I’m a Seminarian! (Long-ish Overdue Post)

19 02 2015

I’m a seminarian and life is super crazy and chaotic because of it – but I’m loving it. I’m studying for a Masters in Divinity at Seattle Pacific Seminary (at Seattle Pacific University) because it is a requirement for ordination both within the PC-USA and ELCA (my heart is currently tied to both denominations). Generally, the program takes 4 years of full-time study. I’ve begun at 2/3rds time with 8 credits which feels like a lot more than full time. It will possibly take me 6-8 years to complete, hopefully earlier rather than later, we’ll see where God leads me.

In June my ministry position at Lake City Presbyterian was reduced to half-time (salary and time), I was re-offered the position which is focused on children’s, youth and family ministry as well as LCPC Social Media and other bits of Christian Education. So I”m working half-time, mom and wife full-time and seminarian 2/3rds time. Woot!

In the middle of my second quarter of my first year. Studying is a complete firehose of information – LOTS of reading, pondering, writing, and praying but I”m loving it. SPS has three core lines and a Practicum required for every student (even 2 yrs – Master of Theology students). The cores are: Theological Interpretation of Scripture, Theology and Ethics of Triune God, and Global Christian History. I am “only” taking two of the lines this year and will take the third (GCH) next year. Each core line involves three quarters of classes. Scripture was general interpretation introduction last quarter, Old Testament this quarter, and New Testament next quarter. Theology and Ethics was God and the Environment (Creation) last quarter, Jesus – Christology and Discipleship this quarter, and a focus on the Holy Spirit next quarter.
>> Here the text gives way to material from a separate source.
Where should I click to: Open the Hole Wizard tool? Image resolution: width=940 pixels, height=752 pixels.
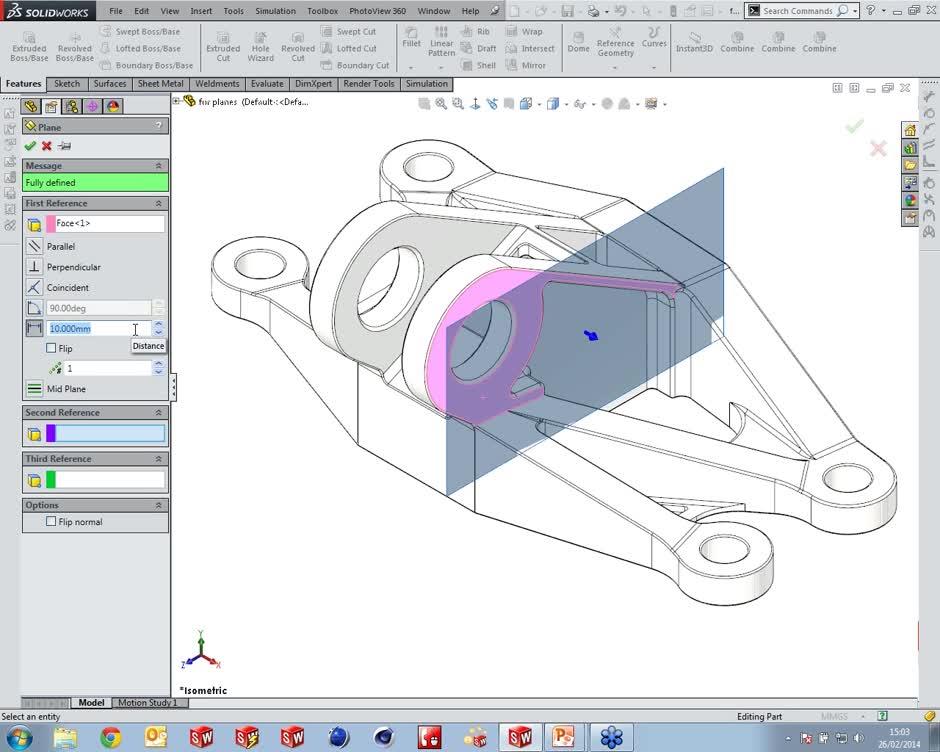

Additionally every first year is required to participate in a Practicum class for a year – most other programs define this as field work and reflection and it is a bit different and time consuming at SPS, but I really like it. Practicum involves four components: A typed weekly reflection connecting our studies with life outside of school (ministry, family, work, etc); Meeting with an assigned mentor three times each quarter; Meeting weekly for an hour with a class meeting small group facilitated by a student who is a few years into the program, and a 30 hour project of our choice connecting our current studies with our life/ministry.

I love my practicum mentor – I was connected with a woman Presbyterian pastor of a church in Seattle who ironically was mentored by the pastor I work with at LCPC when she was a seminarian!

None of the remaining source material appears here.